##### SOURCE EXTRACT
Standard Business Reporting: what is it and how can you benefit?

Tagged with:

SBR, XBRL, Public Sector, CAFR
reporting

Solving a $780 billion problem

According to a 2018 IFAC poll, differences in financial regulation cost businesses $780 billion  a year. The study, which was carried out among 250 executives in the financial services sector, showed that these institutions spend up to “10% of their annual revenue dealing with a patchwork of divergent regulations.”

This regulatory divergence poses great challenges from a risk management and financial perspective, compelling banking institutions to call for greater harmonization and data standardization. Countries like the Netherlands and Australia have been among the fastest and most successful in answering this call, with the adoption programs for Standard Business Reporting.

Standard Business Reporting: A high-level history

Standard Business Reporting (SBR) is about electronically exchanging and processing information between reporting and requesting parties in a standard way. The Netherlands’ SBR program has its roots in 2002, when the government launched a project to reduce administrative burdens for the country’s businesses. Instead of starting purely from the needs of regulatory bodies, SBR puts the needs of businesses at the center when managing business-to-government reporting obligations. SBR has since become the Dutch national standard for the digital exchange of business reports.

By 2017, all Dutch schools were reporting their annual financial statements using SBR. The approach has also been adopted by 3 of the country’s largest banks and as of that same year, all small businesses started filing their annual reports to the country’s chamber of commerce using SBR. The program has been such a resounding success that The European Institute of Public Administration named SBR a “best practice” for two consecutive years.

SBRFactsAndFigures (1)

What exactly does SBR standardize?

In simple terms, SBR standardizes reporting information and the way it is transferred. To be precise, it standardizes data definitions, the structure of the digital report, the hierarchical relationship of the data, the process through which data is transferred, and the technology used for the transfer. SBR relies on a number of open standards, the XBRL taxonomy being the most prominent one. This standard enables you to specify data definitions, which then can be used to label reporting information and give it a common and specific meaning - such that all parties in the reporting chain know what each label stands for. The taxonomy also specifies the relationships between data and metadata.

Needless to say, it takes a reliable and secure portal and system-to-system interface to process all of this data. In the Netherlands, SBR messages go through a single government infrastructure called Digipoort.

Digipoort: the engine behind SBR in the Netherlands

Digipoort is the Dutch government’s generic digital infrastructure for SBR messaging traffic. It provides a safe and reliable connection for various reporting obligations, and enables message exchange between organisations and local authorities. Digipoort is continuously improved and maintained through a public-private partnership. The infrastructure was co-designed and developed by Visma Connect and is maintained and hosted by Visma Connect in cooperation with the Dutch government.
##########
##### DATA LINES
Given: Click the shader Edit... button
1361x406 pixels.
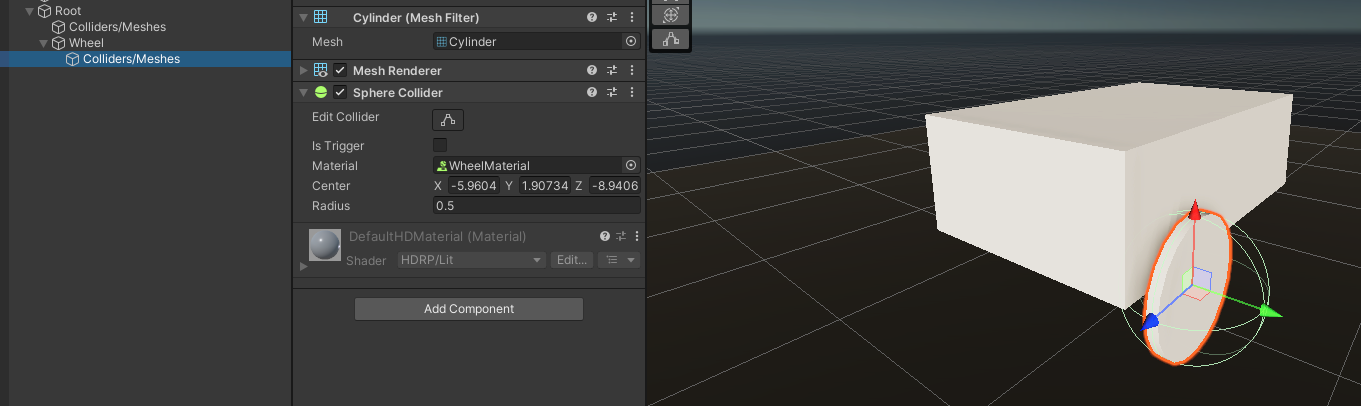Looking at the screenshot, I should pos(571,260).
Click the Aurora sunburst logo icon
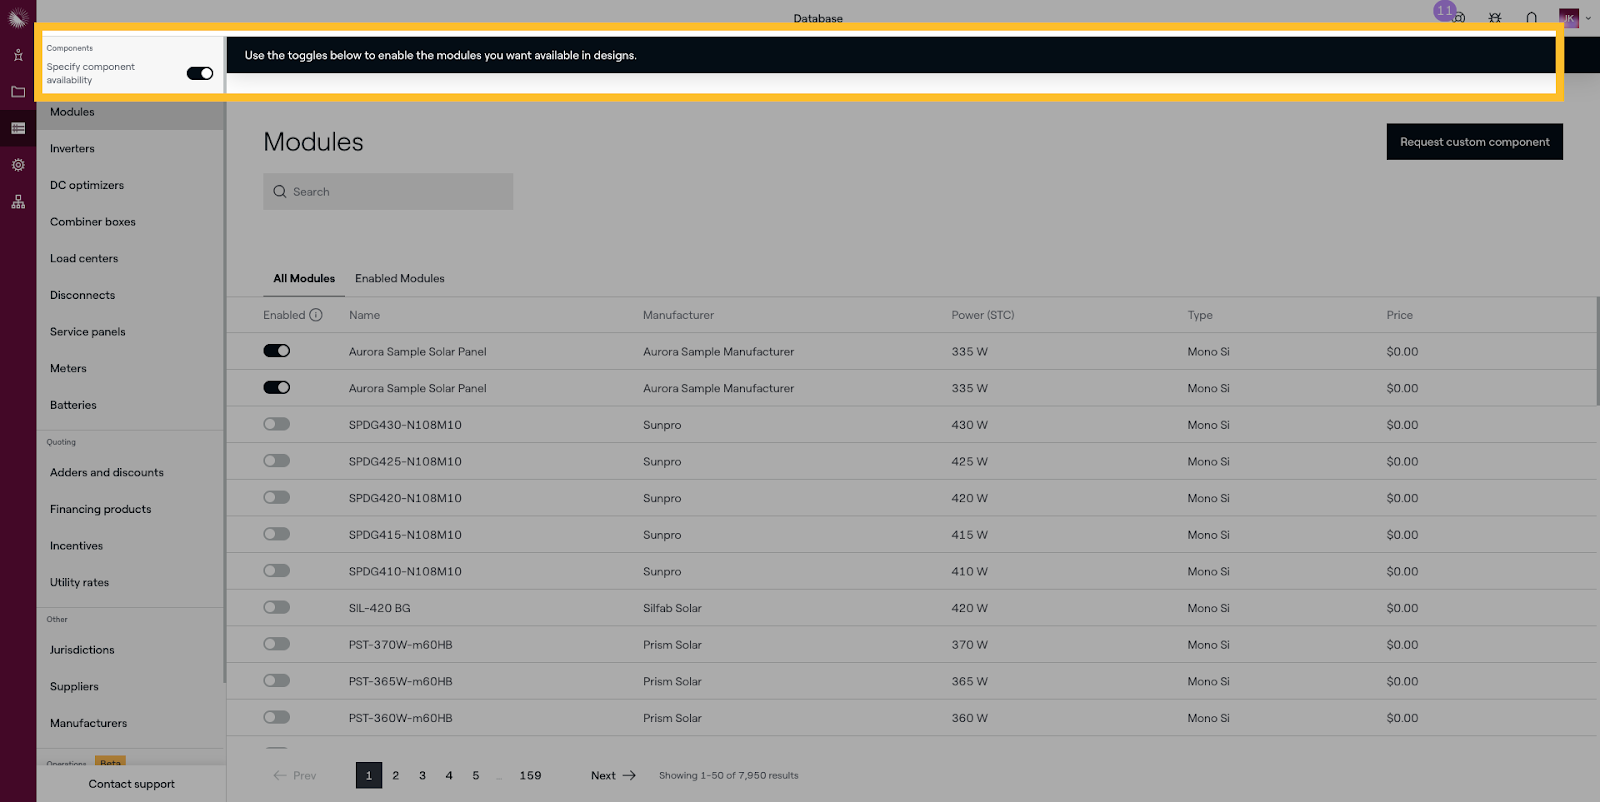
##########
GIVEN INSTRUCTION: Output everything in the text on Standard Business Reporting from "In simple terms, SBR" down to "data and metadata.", copied word for word. Work only from the text about Standard Business Reporting, not from the data.

EXERCISE OUTPUT:
In simple terms, SBR standardizes reporting information and the way it is transferred. To be precise, it standardizes data definitions, the structure of the digital report, the hierarchical relationship of the data, the process through which data is transferred, and the technology used for the transfer. SBR relies on a number of open standards, the XBRL taxonomy being the most prominent one. This standard enables you to specify data definitions, which then can be used to label reporting information and give it a common and specific meaning - such that all parties in the reporting chain know what each label stands for. The taxonomy also specifies the relationships between data and metadata.